You may know that California has one of the highest rates of dog bites and animal attacks in the country, with thousands of dollars in insurance payouts every year for dog bite injuries. Given that California is a strict liability state when it comes to dog bites, it is extremely important for anyone who is considering bringing a new dog into the family to know about a new adoption law that is designed to protect potential adopters. While the new law is aimed at providing families with more information about whether a dog may have a history that could make a dog bite more likely in the future, the impetus remains on adopters to ask questions about the dog’s viciousness. A recent article in CityWatch discusses the new law and what it could mean for dog owners in dog bite cases.

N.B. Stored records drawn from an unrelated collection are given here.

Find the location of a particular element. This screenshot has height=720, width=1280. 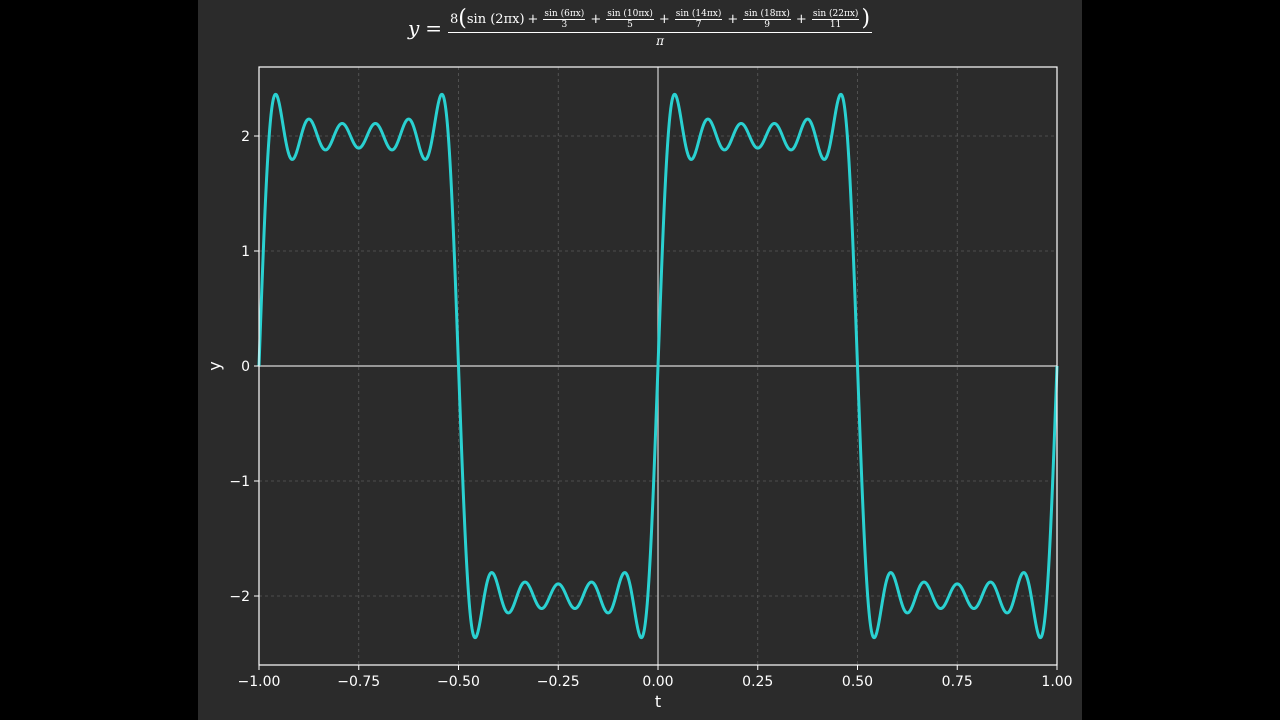

x-axis-label: t is located at coordinates (658, 702).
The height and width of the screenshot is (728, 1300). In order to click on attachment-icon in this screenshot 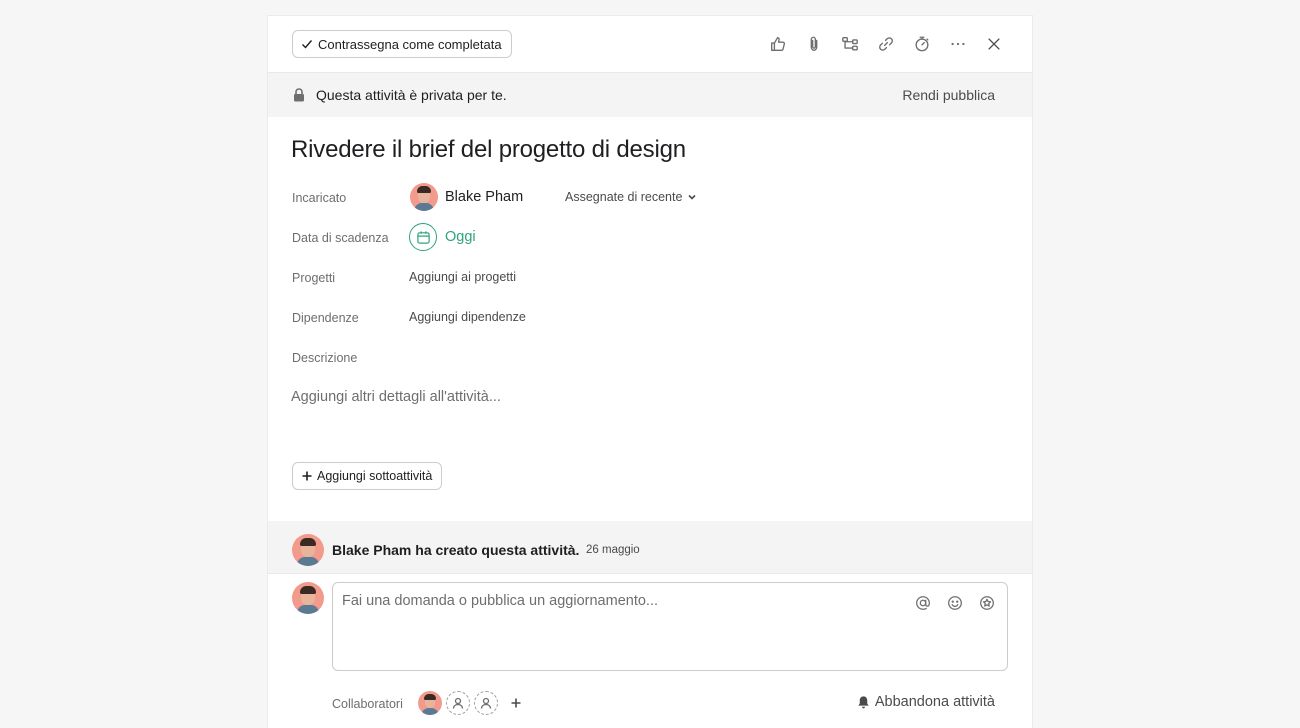, I will do `click(814, 44)`.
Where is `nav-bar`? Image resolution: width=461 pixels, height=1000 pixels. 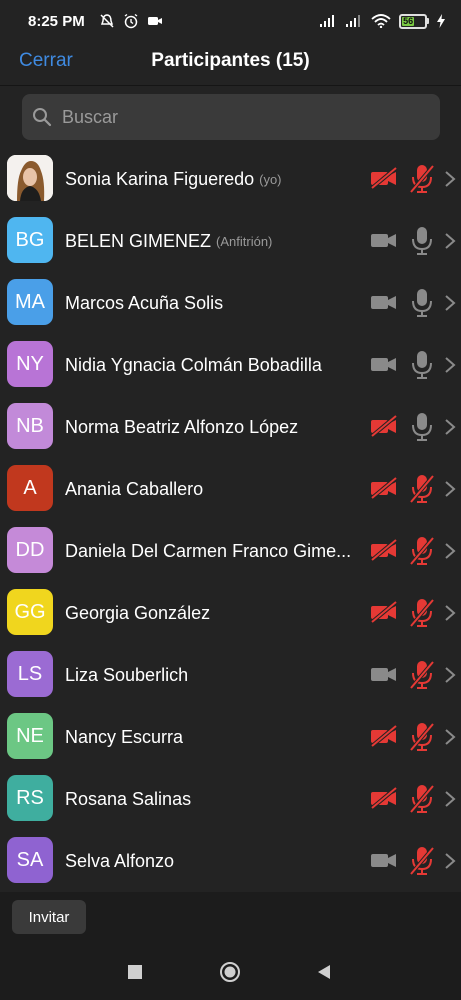
nav-bar is located at coordinates (230, 972).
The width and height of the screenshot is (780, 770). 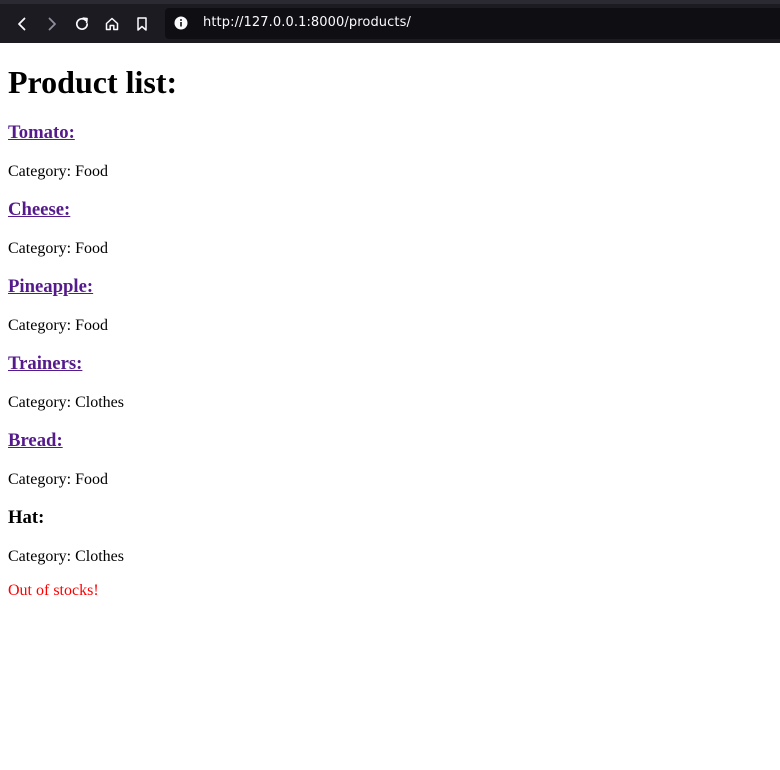 What do you see at coordinates (50, 286) in the screenshot?
I see `product-link: Pineapple:` at bounding box center [50, 286].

California Governor Signs New Law Concerning Potential Dog Adopters
On October 2, 2019, Governor Gavin Newsom sign AB 588 into law. The new law, according to the article, “is important to anyone who adopts, or considers adopting, a dog from any animal shelter, human society, or “rescue” group in California and to anyone living in a community where an adopted dog is kept.” In short, the new law requires all animal shelters in the state to inform adopters about whether any dog that is four months old or older has bitten a person and broken the skin. Under the new law, the animal shelter is required to inform a person about this type of animal history prior to selling a dog, giving away a dog, or otherwise releasing a dog. The history of bite(s) must be disclosed in writing, along with information concerning the incident in which the dog bite occurred.